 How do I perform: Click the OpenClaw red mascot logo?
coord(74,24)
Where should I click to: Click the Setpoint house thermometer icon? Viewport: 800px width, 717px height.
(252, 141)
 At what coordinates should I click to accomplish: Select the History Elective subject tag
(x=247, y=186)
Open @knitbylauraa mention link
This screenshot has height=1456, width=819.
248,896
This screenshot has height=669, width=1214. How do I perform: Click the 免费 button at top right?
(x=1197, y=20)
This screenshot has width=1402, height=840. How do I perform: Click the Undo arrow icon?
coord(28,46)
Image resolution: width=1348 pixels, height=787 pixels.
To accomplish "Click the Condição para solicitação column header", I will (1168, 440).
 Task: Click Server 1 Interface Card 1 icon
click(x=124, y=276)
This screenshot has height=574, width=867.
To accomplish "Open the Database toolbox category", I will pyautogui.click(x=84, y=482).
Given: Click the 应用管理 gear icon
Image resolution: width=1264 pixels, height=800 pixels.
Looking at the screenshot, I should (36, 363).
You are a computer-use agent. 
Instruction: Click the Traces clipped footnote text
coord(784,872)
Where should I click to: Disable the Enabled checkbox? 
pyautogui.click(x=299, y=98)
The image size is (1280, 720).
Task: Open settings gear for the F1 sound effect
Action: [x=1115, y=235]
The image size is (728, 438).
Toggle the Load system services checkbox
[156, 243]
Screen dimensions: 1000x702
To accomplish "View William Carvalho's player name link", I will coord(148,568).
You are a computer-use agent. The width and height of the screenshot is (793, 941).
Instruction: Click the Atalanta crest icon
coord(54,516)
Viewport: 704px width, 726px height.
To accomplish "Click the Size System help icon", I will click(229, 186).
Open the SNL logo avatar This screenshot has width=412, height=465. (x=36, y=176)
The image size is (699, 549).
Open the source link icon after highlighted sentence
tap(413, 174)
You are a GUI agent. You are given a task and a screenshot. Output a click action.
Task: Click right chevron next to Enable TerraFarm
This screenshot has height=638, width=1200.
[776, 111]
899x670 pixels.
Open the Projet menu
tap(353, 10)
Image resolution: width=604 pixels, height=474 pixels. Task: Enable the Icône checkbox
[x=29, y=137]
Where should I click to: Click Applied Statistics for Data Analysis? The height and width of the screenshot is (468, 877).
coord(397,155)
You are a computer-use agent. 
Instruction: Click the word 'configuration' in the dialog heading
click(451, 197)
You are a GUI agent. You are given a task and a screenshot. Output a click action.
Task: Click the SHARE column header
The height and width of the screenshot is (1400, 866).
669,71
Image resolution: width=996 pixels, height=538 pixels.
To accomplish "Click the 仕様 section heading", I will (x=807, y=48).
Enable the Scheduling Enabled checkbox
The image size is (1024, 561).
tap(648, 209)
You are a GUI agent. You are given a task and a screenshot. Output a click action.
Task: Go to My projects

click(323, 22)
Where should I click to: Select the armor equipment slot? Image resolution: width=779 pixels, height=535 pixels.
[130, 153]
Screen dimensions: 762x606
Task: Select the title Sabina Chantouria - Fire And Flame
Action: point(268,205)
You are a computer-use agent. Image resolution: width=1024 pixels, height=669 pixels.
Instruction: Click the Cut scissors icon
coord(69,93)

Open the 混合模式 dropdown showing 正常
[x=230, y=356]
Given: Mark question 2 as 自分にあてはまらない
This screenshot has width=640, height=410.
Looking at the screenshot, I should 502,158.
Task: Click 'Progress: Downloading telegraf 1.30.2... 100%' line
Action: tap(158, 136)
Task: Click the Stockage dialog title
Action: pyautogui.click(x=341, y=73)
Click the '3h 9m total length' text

____

→ **Problem to work on**
Write out the listing above, keeping every word exactly.

→ **Finished exercise**
 How do I perform: Click the OpenClaw red mascot logo?
coord(74,24)
Where should I click to: Click the Setpoint house thermometer icon? Viewport: 800px width, 717px height.
(252, 141)
 At what coordinates should I click to accomplish: Select the History Elective subject tag
(x=247, y=186)
Open @knitbylauraa mention link
This screenshot has height=1456, width=819.
248,896
This screenshot has height=669, width=1214. How do I perform: Click the 免费 button at top right?
(x=1197, y=20)
This screenshot has width=1402, height=840. How do I perform: Click the Undo arrow icon?
coord(28,46)
Image resolution: width=1348 pixels, height=787 pixels.
To accomplish "Click the Condição para solicitação column header", I will (1168, 440).
 Task: Click Server 1 Interface Card 1 icon
click(x=124, y=276)
This screenshot has height=574, width=867.
To accomplish "Open the Database toolbox category", I will pyautogui.click(x=84, y=482).
Given: Click the 应用管理 gear icon
Image resolution: width=1264 pixels, height=800 pixels.
Looking at the screenshot, I should (36, 363).
You are a computer-use agent. 
Instruction: Click the Traces clipped footnote text
coord(784,872)
Where should I click to: Disable the Enabled checkbox? 
pyautogui.click(x=299, y=98)
The image size is (1280, 720).
Task: Open settings gear for the F1 sound effect
Action: [x=1115, y=235]
The image size is (728, 438).
Toggle the Load system services checkbox
[156, 243]
Screen dimensions: 1000x702
To accomplish "View William Carvalho's player name link", I will coord(148,568).
You are a computer-use agent. The width and height of the screenshot is (793, 941).
Instruction: Click the Atalanta crest icon
coord(54,516)
Viewport: 704px width, 726px height.
To accomplish "Click the Size System help icon", I will click(229, 186).
Open the SNL logo avatar This screenshot has width=412, height=465. (x=36, y=176)
The image size is (699, 549).
Open the source link icon after highlighted sentence
tap(413, 174)
You are a GUI agent. You are given a task and a screenshot. Output a click action.
Task: Click right chevron next to Enable TerraFarm
This screenshot has height=638, width=1200.
[776, 111]
899x670 pixels.
Open the Projet menu
tap(353, 10)
Image resolution: width=604 pixels, height=474 pixels. Task: Enable the Icône checkbox
[x=29, y=137]
Where should I click to: Click Applied Statistics for Data Analysis? The height and width of the screenshot is (468, 877).
coord(397,155)
You are a computer-use agent. 
Instruction: Click the word 'configuration' in the dialog heading
click(451, 197)
You are a GUI agent. You are given a task and a screenshot. Output a click action.
Task: Click the SHARE column header
The height and width of the screenshot is (1400, 866).
669,71
Image resolution: width=996 pixels, height=538 pixels.
To accomplish "Click the 仕様 section heading", I will (x=807, y=48).
Enable the Scheduling Enabled checkbox
The image size is (1024, 561).
tap(648, 209)
You are a GUI agent. You are given a task and a screenshot. Output a click action.
Task: Go to My projects

click(323, 22)
Where should I click to: Select the armor equipment slot? Image resolution: width=779 pixels, height=535 pixels.
[130, 153]
Screen dimensions: 762x606
Task: Select the title Sabina Chantouria - Fire And Flame
Action: point(268,205)
You are a computer-use agent. Image resolution: width=1024 pixels, height=669 pixels.
Instruction: Click the Cut scissors icon
coord(69,93)

Open the 混合模式 dropdown showing 正常
[x=230, y=356]
Given: Mark question 2 as 自分にあてはまらない
This screenshot has width=640, height=410.
Looking at the screenshot, I should 502,158.
Task: Click 'Progress: Downloading telegraf 1.30.2... 100%' line
Action: tap(158, 136)
Task: Click the Stockage dialog title
Action: pyautogui.click(x=341, y=73)
Click the '3h 9m total length' text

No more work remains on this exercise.